**Directions**
Each record, word for word and stripped of pictures, is what the answer should contain.

**Given records**
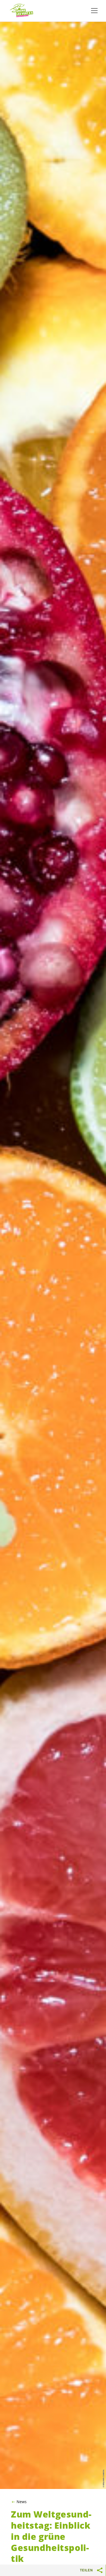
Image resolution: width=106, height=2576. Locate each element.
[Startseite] (21, 11)
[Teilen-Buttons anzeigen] (100, 2570)
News (22, 2502)
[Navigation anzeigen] (94, 10)
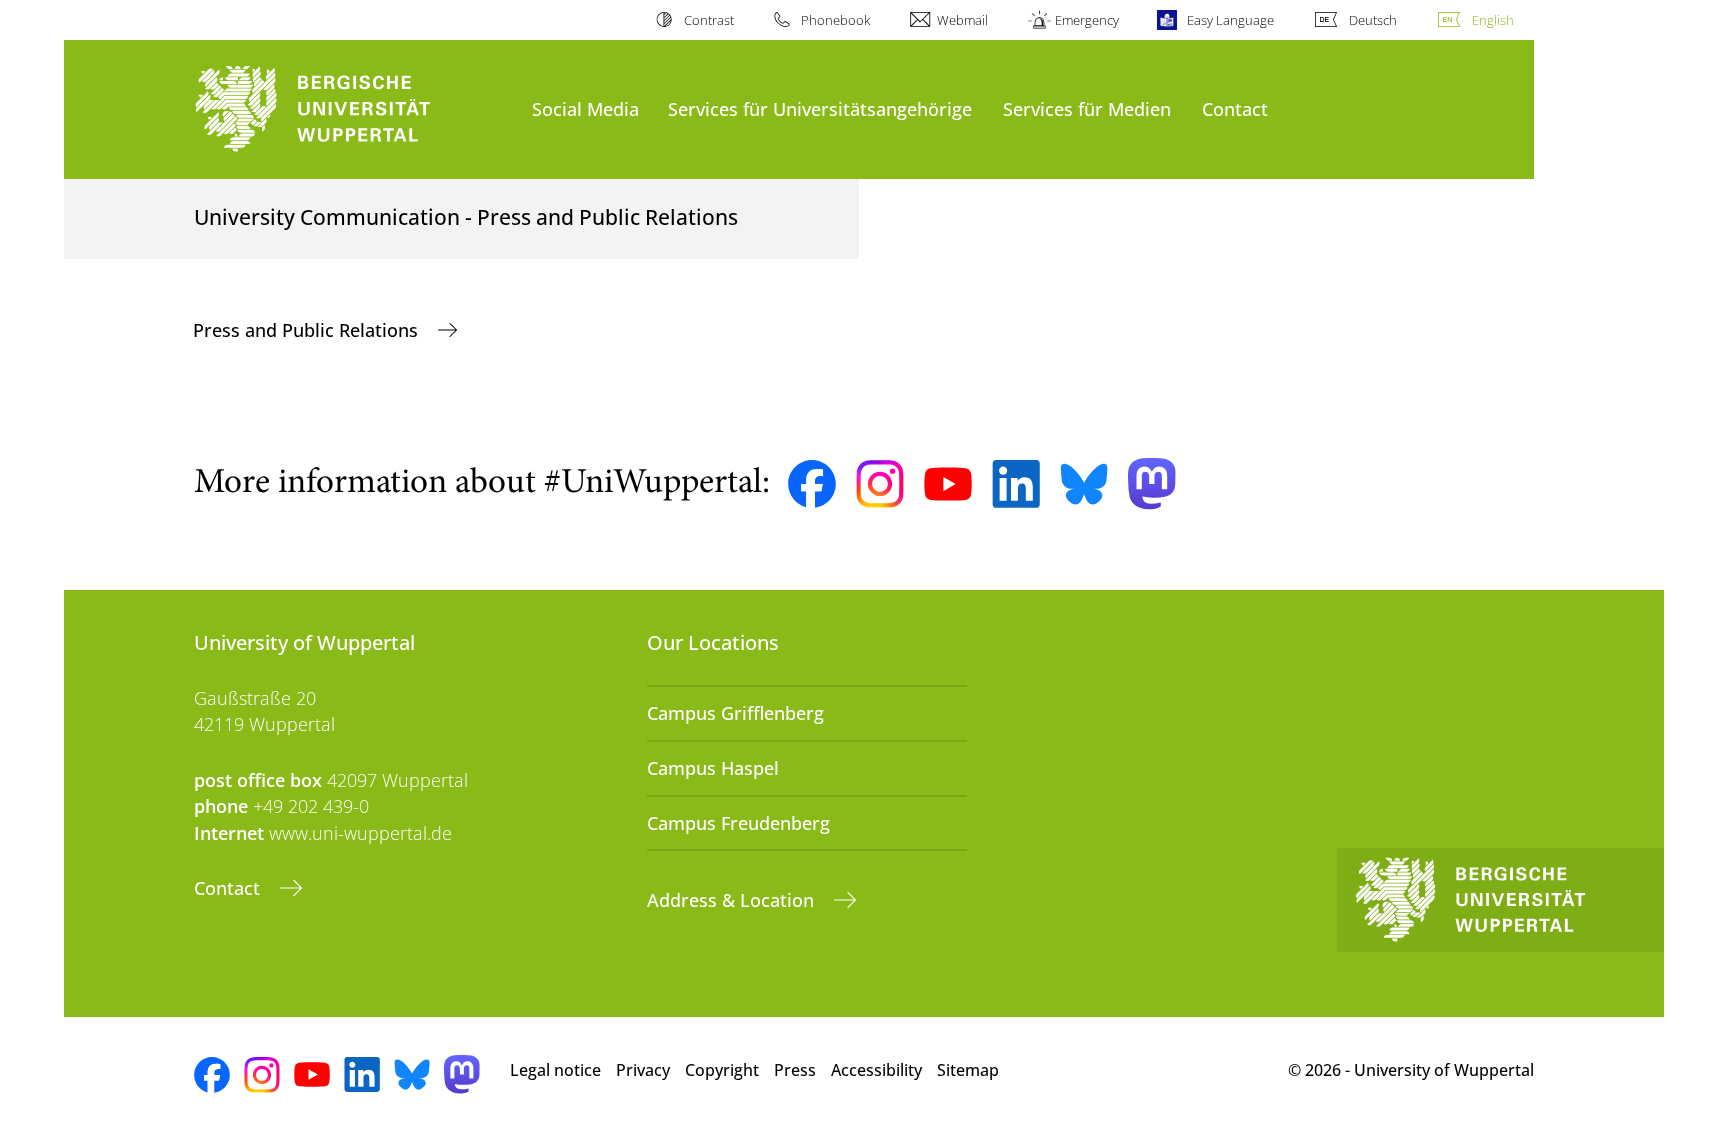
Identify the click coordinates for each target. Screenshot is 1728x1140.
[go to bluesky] (1084, 484)
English (1493, 20)
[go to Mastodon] (1152, 483)
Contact (1235, 108)
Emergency (1087, 20)
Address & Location (733, 900)
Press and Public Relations (308, 330)
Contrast (708, 20)
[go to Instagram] (880, 484)
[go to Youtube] (948, 484)
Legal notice (555, 1070)
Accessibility (876, 1070)
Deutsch (1373, 20)
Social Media (585, 108)
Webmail (962, 20)
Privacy (643, 1070)
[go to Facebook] (812, 484)
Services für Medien (1087, 108)
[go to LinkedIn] (1016, 483)
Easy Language (1230, 20)
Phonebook (835, 20)
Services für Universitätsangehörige (820, 108)
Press (795, 1070)
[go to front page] (353, 109)
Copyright (722, 1070)
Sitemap (968, 1070)
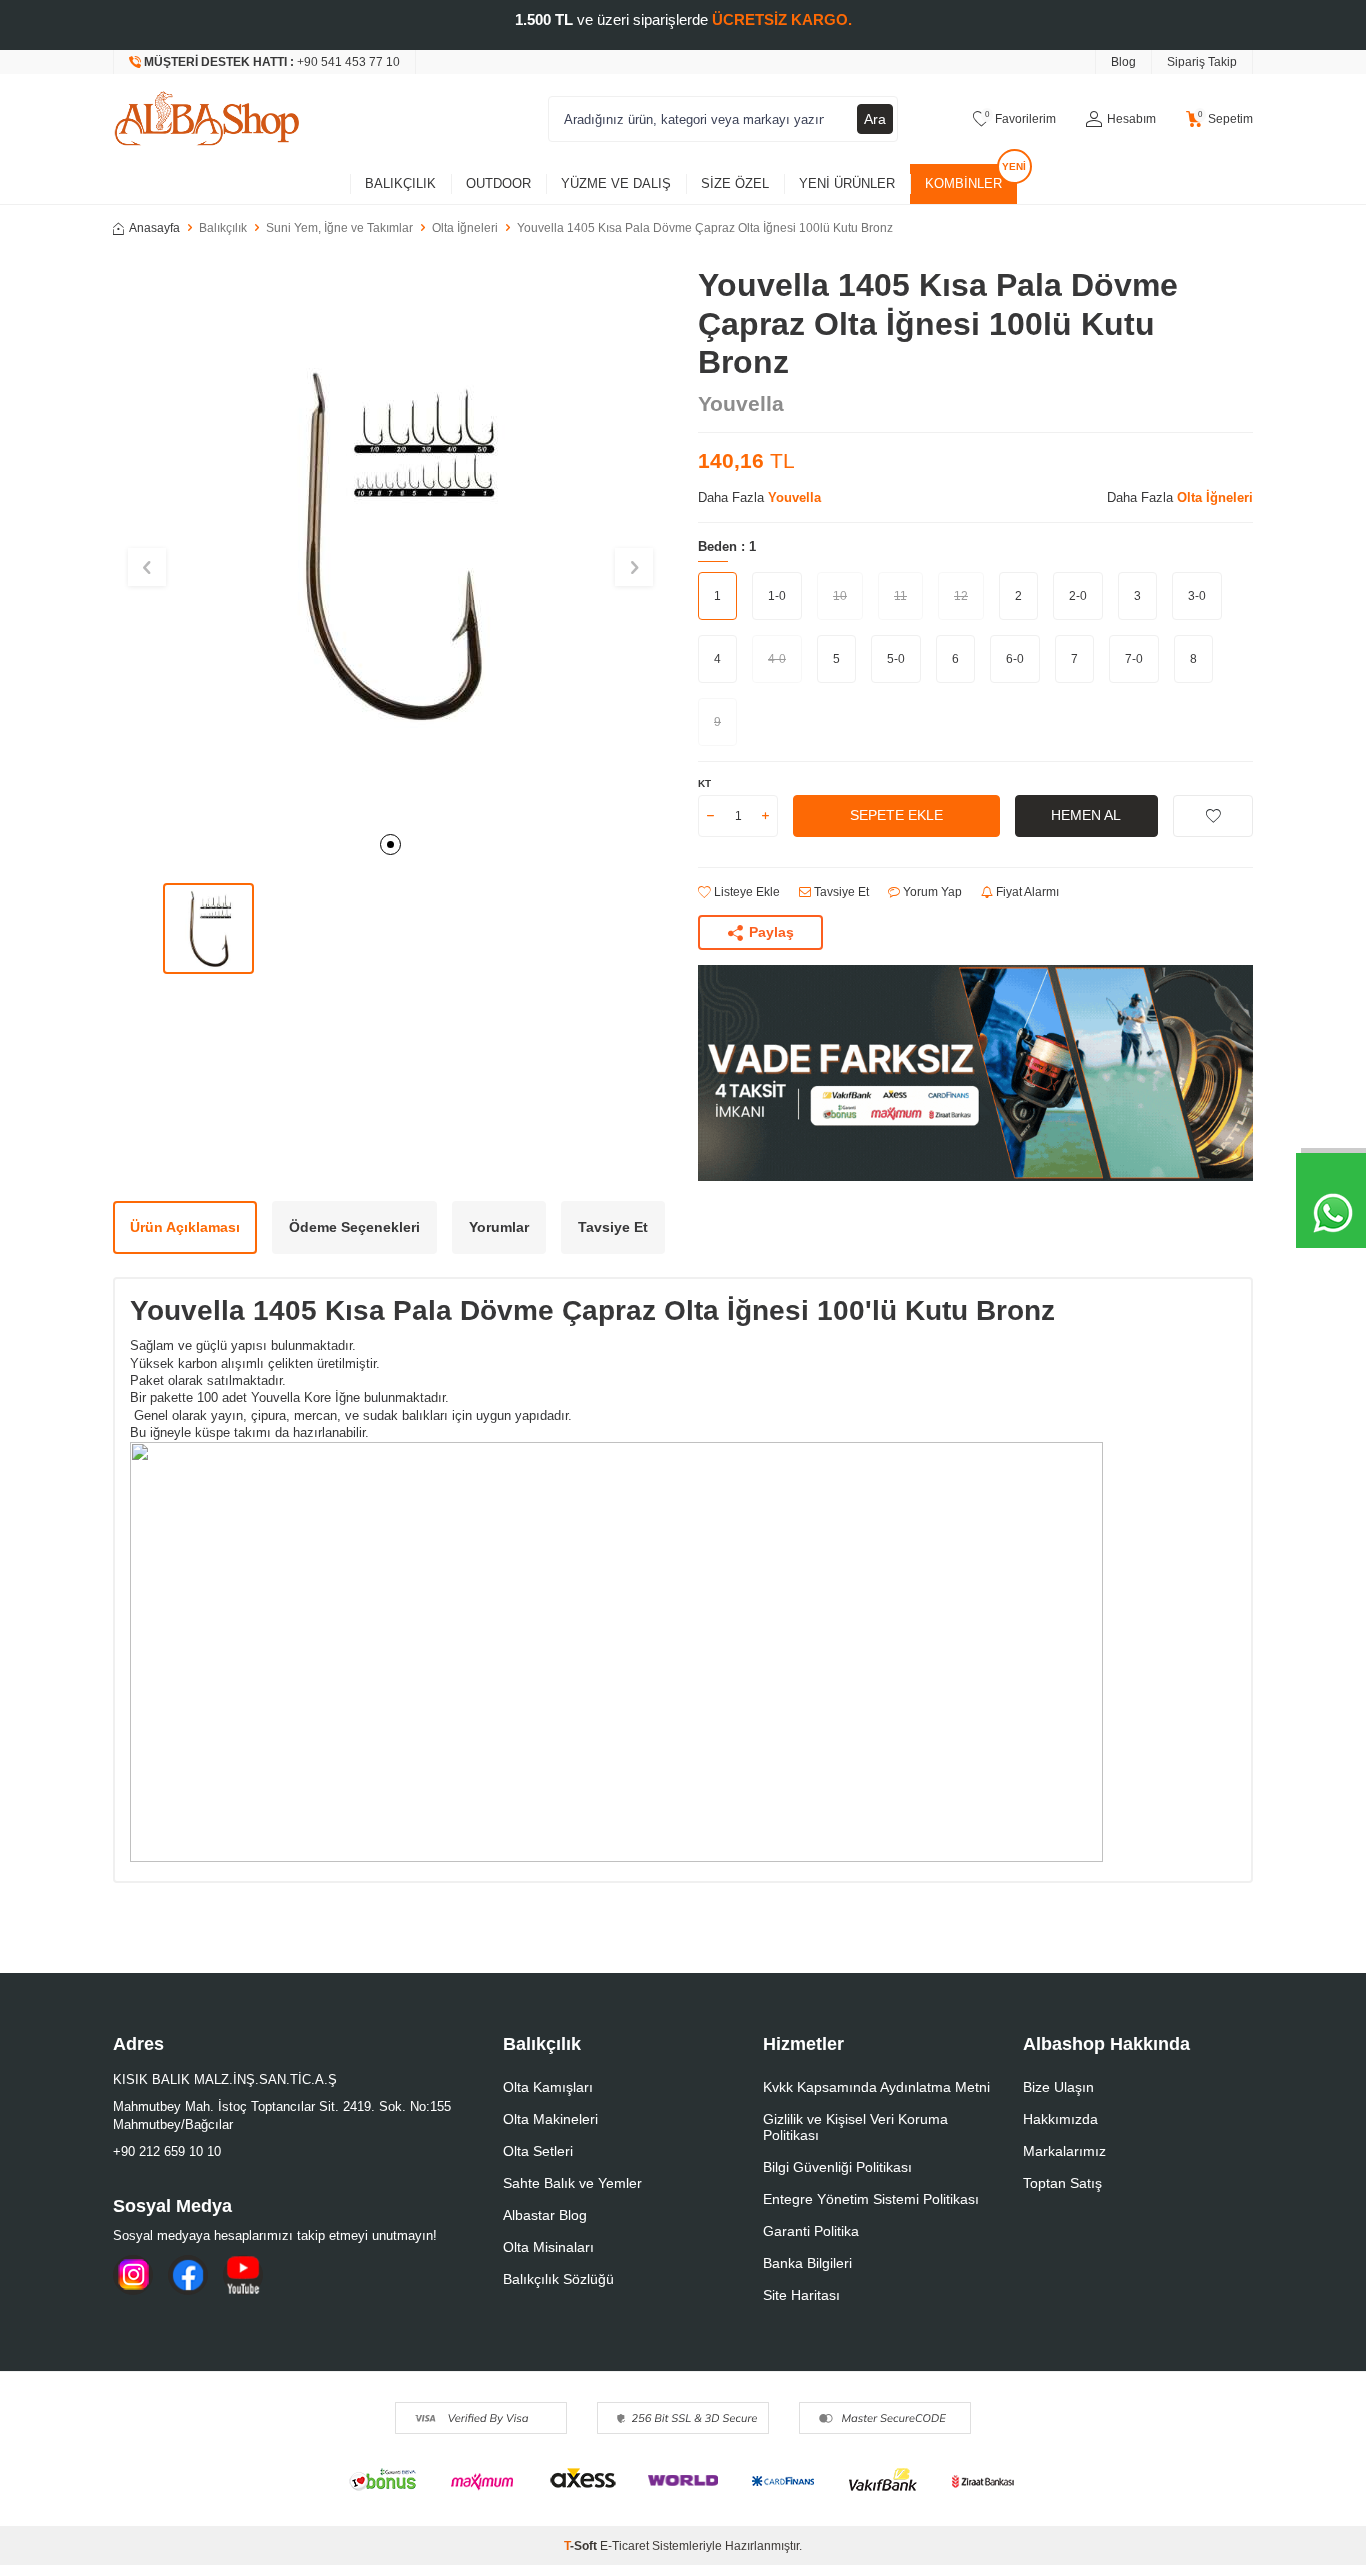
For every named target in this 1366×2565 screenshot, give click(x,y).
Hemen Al (1086, 815)
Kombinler (963, 183)
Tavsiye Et (840, 892)
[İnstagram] (133, 2275)
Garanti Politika (811, 2231)
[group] (390, 543)
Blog (1123, 62)
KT (704, 783)
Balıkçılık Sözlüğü (558, 2279)
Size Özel (735, 183)
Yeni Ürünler (847, 183)
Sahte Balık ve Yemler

**Result of the task**
Image resolution: width=106, height=2576. Locate each element.
[Startseite] (21, 11)
[Teilen-Buttons anzeigen] (100, 2570)
News (22, 2502)
[Navigation anzeigen] (94, 10)
Identify the click coordinates for each target. Screenshot is 1728x1140.
[go to bluesky] (1084, 484)
English (1493, 20)
[go to Mastodon] (1152, 483)
Contact (1235, 108)
Emergency (1087, 20)
Address & Location (733, 900)
Press and Public Relations (308, 330)
Contrast (708, 20)
[go to Instagram] (880, 484)
[go to Youtube] (948, 484)
Legal notice (555, 1070)
Accessibility (876, 1070)
Deutsch (1373, 20)
Social Media (585, 108)
Webmail (962, 20)
Privacy (643, 1070)
[go to Facebook] (812, 484)
Services für Medien (1087, 108)
[go to LinkedIn] (1016, 483)
Easy Language (1230, 20)
Phonebook (835, 20)
Services für Universitätsangehörige (820, 108)
Press (795, 1070)
[go to front page] (353, 109)
Copyright (722, 1070)
Sitemap (968, 1070)
For every named target in this 1366×2565 screenshot, give click(x,y).
Hemen Al (1086, 815)
Kombinler (963, 183)
Tavsiye Et (840, 892)
[İnstagram] (133, 2275)
Garanti Politika (811, 2231)
[group] (390, 543)
Blog (1123, 62)
KT (704, 783)
Balıkçılık Sözlüğü (558, 2279)
Size Özel (735, 183)
Yeni Ürünler (847, 183)
Sahte Balık ve Yemler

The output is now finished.